Dax is in a similar situation. Although it fell below the 18,000 mark, only 6 out of 20 investment strategists thought it would reach that level when surveyed by Handelsblatt before the start of the year.
This is why the volatility indicators, which indicate the range of changes expected by professional investors in the next 30 days, are not worse today. The higher the values, the greater the expected volatility.
Although the VDax for Germany rose by more than 20% this week, the level is still moderate at 18 points.
With the opportunity to arrange, prices below 20 signal a calm side of the market. At the beginning of the war in Ukraine, for example, the VDax was over 40 points, and during the coronavirus pandemic it was over 60 points.
A US recession is not a baseline scenario but a threat
Therefore, the major Swiss bank UBS advises investors to remain calm. Mark Haefele, head of global wealth management investment strategy at the major Swiss bank, believes fears of a recession are “premature” for now.

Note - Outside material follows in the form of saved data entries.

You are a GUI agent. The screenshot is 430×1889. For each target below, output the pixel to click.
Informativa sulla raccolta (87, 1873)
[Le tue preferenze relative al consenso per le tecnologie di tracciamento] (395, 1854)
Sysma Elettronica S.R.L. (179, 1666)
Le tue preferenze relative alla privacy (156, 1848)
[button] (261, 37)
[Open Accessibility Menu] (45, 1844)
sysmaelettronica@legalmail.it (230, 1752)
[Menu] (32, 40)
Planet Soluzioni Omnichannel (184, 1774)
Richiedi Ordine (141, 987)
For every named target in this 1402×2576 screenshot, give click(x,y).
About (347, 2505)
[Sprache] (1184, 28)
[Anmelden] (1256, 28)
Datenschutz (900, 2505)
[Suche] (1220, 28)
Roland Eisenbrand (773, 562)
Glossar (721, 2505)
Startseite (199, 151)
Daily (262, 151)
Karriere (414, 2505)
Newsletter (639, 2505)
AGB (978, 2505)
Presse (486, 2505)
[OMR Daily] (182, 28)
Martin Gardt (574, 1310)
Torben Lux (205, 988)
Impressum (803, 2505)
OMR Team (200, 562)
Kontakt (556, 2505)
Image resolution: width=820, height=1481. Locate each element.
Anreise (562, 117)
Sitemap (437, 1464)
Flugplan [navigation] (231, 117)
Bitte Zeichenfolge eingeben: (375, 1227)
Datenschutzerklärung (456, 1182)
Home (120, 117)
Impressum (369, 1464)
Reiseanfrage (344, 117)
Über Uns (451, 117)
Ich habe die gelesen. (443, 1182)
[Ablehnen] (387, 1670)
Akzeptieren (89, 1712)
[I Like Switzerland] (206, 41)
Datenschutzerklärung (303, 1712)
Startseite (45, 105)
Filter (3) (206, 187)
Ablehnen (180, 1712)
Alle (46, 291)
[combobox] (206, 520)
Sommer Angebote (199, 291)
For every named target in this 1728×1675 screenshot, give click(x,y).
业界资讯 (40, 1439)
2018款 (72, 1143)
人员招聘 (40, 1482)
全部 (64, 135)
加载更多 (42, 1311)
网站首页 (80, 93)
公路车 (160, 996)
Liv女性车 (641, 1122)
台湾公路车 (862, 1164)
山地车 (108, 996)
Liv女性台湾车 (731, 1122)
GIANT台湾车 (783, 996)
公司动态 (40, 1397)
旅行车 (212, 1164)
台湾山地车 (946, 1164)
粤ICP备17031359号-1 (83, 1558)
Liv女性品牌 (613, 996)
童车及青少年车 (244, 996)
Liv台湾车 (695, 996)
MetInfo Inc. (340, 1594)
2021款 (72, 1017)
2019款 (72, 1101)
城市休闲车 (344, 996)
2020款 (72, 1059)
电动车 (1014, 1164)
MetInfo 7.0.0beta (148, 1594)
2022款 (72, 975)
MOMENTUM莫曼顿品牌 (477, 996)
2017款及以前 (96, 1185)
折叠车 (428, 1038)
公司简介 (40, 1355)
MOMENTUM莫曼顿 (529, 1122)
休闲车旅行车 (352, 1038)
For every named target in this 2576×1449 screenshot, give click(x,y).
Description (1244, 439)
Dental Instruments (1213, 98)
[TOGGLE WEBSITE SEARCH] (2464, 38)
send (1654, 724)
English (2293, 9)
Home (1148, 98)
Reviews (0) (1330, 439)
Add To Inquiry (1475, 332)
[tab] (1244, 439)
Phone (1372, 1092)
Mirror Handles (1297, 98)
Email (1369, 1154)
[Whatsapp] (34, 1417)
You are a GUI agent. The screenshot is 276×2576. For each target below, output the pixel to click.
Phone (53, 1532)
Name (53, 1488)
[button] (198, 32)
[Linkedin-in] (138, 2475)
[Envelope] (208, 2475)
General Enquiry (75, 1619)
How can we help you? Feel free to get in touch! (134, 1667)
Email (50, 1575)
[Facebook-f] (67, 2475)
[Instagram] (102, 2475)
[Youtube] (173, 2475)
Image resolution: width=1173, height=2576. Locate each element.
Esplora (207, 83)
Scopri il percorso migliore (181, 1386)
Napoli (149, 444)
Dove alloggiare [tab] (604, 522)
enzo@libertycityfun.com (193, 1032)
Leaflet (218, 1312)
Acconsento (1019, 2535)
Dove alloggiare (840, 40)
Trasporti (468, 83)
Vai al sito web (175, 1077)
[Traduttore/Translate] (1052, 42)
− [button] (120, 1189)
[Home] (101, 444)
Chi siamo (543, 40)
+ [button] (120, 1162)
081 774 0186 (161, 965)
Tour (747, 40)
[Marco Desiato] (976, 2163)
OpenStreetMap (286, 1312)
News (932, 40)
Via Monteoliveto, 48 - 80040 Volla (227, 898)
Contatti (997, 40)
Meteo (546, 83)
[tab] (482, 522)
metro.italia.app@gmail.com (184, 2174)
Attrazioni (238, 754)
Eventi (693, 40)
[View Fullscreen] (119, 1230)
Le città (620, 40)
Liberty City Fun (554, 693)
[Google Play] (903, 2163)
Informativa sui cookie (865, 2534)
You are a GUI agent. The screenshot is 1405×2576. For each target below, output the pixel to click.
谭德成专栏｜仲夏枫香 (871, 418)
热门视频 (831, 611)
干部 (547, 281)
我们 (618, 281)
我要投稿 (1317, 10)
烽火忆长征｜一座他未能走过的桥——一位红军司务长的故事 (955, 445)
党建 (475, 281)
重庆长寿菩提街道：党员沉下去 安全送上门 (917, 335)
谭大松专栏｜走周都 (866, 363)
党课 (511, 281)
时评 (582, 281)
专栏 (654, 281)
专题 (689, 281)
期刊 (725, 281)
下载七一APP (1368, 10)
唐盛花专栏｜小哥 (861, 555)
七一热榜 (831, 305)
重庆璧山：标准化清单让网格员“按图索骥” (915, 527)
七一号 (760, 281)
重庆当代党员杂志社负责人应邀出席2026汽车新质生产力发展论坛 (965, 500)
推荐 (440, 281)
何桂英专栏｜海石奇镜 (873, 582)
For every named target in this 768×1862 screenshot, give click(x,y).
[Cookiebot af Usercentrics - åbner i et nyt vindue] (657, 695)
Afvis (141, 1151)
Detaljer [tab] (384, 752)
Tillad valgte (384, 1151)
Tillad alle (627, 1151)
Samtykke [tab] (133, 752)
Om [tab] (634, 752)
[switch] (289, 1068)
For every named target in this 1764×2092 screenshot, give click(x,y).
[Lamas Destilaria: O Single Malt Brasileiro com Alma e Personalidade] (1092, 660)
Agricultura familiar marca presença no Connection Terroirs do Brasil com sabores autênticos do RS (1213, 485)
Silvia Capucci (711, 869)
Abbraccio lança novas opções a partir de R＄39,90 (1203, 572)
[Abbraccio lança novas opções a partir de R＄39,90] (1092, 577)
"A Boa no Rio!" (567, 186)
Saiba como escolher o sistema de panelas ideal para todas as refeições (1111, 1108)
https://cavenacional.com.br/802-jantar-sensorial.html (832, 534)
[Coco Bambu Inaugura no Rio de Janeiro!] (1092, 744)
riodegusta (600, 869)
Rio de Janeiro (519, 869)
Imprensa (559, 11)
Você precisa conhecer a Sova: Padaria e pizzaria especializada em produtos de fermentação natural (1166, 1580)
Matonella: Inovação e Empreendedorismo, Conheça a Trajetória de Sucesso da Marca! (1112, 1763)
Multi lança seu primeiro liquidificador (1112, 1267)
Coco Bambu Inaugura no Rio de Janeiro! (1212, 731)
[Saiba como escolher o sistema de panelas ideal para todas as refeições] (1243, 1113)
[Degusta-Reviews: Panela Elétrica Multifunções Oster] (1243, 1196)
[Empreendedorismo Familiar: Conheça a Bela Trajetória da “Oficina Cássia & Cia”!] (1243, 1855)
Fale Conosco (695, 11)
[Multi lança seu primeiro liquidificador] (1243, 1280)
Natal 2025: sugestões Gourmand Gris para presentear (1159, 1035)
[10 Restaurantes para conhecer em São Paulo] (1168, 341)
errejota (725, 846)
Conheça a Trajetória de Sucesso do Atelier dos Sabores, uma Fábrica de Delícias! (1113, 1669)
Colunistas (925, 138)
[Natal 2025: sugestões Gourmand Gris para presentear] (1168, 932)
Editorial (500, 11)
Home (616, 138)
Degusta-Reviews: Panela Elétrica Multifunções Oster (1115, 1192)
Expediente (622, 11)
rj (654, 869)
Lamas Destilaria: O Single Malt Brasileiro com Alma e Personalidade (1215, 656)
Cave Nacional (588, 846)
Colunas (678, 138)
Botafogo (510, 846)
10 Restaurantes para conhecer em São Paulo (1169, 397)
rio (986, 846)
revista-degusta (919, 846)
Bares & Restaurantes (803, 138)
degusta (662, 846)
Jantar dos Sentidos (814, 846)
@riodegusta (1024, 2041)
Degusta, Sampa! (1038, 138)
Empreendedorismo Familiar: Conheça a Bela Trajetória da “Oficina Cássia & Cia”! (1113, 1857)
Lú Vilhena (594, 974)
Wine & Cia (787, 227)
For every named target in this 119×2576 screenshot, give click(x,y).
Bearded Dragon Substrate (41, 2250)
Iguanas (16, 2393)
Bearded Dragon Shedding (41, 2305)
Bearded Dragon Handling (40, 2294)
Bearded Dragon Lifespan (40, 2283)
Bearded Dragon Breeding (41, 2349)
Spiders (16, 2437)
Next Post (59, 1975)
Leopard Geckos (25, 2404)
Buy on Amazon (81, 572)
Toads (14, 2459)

In fact, recent data shows that US industrial production is still rising, retail sales are above trend and US gross domestic product rose 2.8% in the second quarter on a year-over-year basis. basis, more than expected.
For Haefele and his colleagues, these numbers show that the US economy is “not headed for recession, but for a soft landing”.
Investors can only hope that this is indeed the case, because if the US economy falls into a mild recession, David Kelly, the global chief strategist of JP Morgan Asset Management, believes that the Investors should be prepared for a “price loss of 25% to 30%” in equity markets.